1999 | RE – TRATOS

Exposición individual en galería Arte Actual La Dehesa

Re Tratos Elisabeth Kroneberg

Presentación de Ernesto Muñoz

La observación a primera vista de la obra de Elisabeth Charlotte Kroneberg nos transmite una mirada al pasado, a la familia con sus ritos y costumbres.

Nacida en el sur de Chile, la artista busca en sus ábumes familiares la transmisión de la memoria otorgada por el lenguaje, la extensión o represión de los instintos y sentimientos.

Las obras de Kroneberg nos plantean una nueva visión de la pintura con un oficio decantado. Ella recoge de esas fotos familiares realizadas con un gran despliegue escenográfico, y aisla las figuras que nos transmiten la pose. En algunas de las pinturas descubrimos las posturas que caracterizan ciertos ritos: matrimoniales, salones de lectura, despedidas, donde sus rostros se esfuman para darnos la sensación de haber saltado de lo particular a una visión general de lo que es la vida de la familia en sus variantes.

La contracción de esta vida que con el siglo quedó atrás, aparece con alusiones de la pintura contemporánea anexada a una tendencia donde el sujeto restaura la unidad perdida de sí mismo en este recorrido de recuerdos que la pintora ha unido.

Con un dibujo esplénido como soporte, va con el pincel construyendo el pasado con síntesis, generando emociones.

Ahora detengámonos en algunos momentos imborrables: la línea negra sobre los trajes de marinero dibujados en un mundo que alude a los volantines, en zonas grises que son telones de la realidad; la sala de lectura donde el gato caprichoso se vuelca en las mangas de la blusa Gibson; la madre en riguroso negro cmo testimonio de represiones, recuerdos y esa pareja que son todos los padres, que con su mirada difusa hacen perder el sentido de autoridad, para llevarnos al recuerdo de una tarjeta postal de viajes lejanos.

La pintura, ese objeto fetiche en manos de Kroneberg se transforma en un campo de unión de razón y sentimiento, desplegando su intensidad de mujer en todos estos valiosos testimonios que la ubican en otro espacio del quehacer pictórico nacional.
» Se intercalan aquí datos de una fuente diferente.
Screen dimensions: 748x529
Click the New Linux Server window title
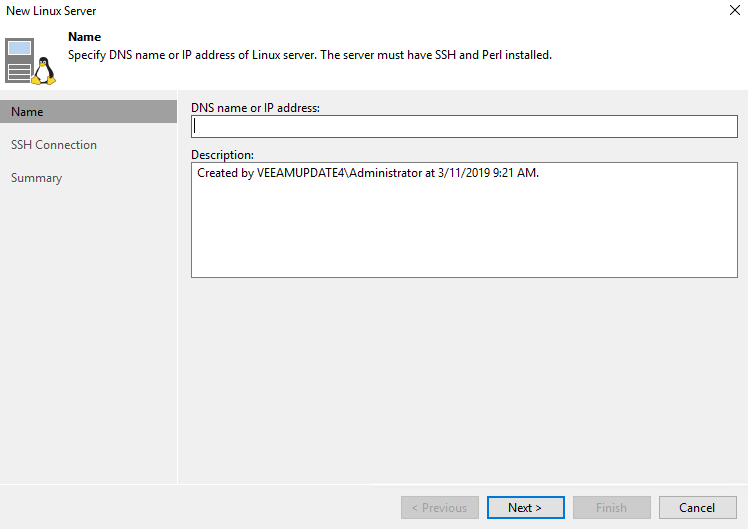(x=51, y=11)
Re Tratos Elisabeth Kroneberg

«Volantines», óleo sobre tela
(100 x 130 cms), 1998.

«El Gato», óleo sobre tela
(100 x 100 cms), 1998.

«Pic – Nic 1», óleo sobre tela
(100 x 100 cms), 1998.

Re Tratos Elisabeth Kroneberg

«Dos Hermanas», óleo sobre tela
(100 x 130 cms), 1998.

Re Tratos Elisabeth Kroneberg

«El Abuelo», óleo sobre tela
(100 x 130 cms), 1998.

Re Tratos Elisabeth Kroneberg

«El Niño», óleo sobre tela
(100 x 100 cms), 1998.

Re Tratos Elisabeth Kroneberg

«Joanna», óleo sobre tela
(100 x 130 cms), 1998.

Re Tratos Elisabeth Kroneberg pintando

La artista en su taller, pintando las obras que integraron esta exposición.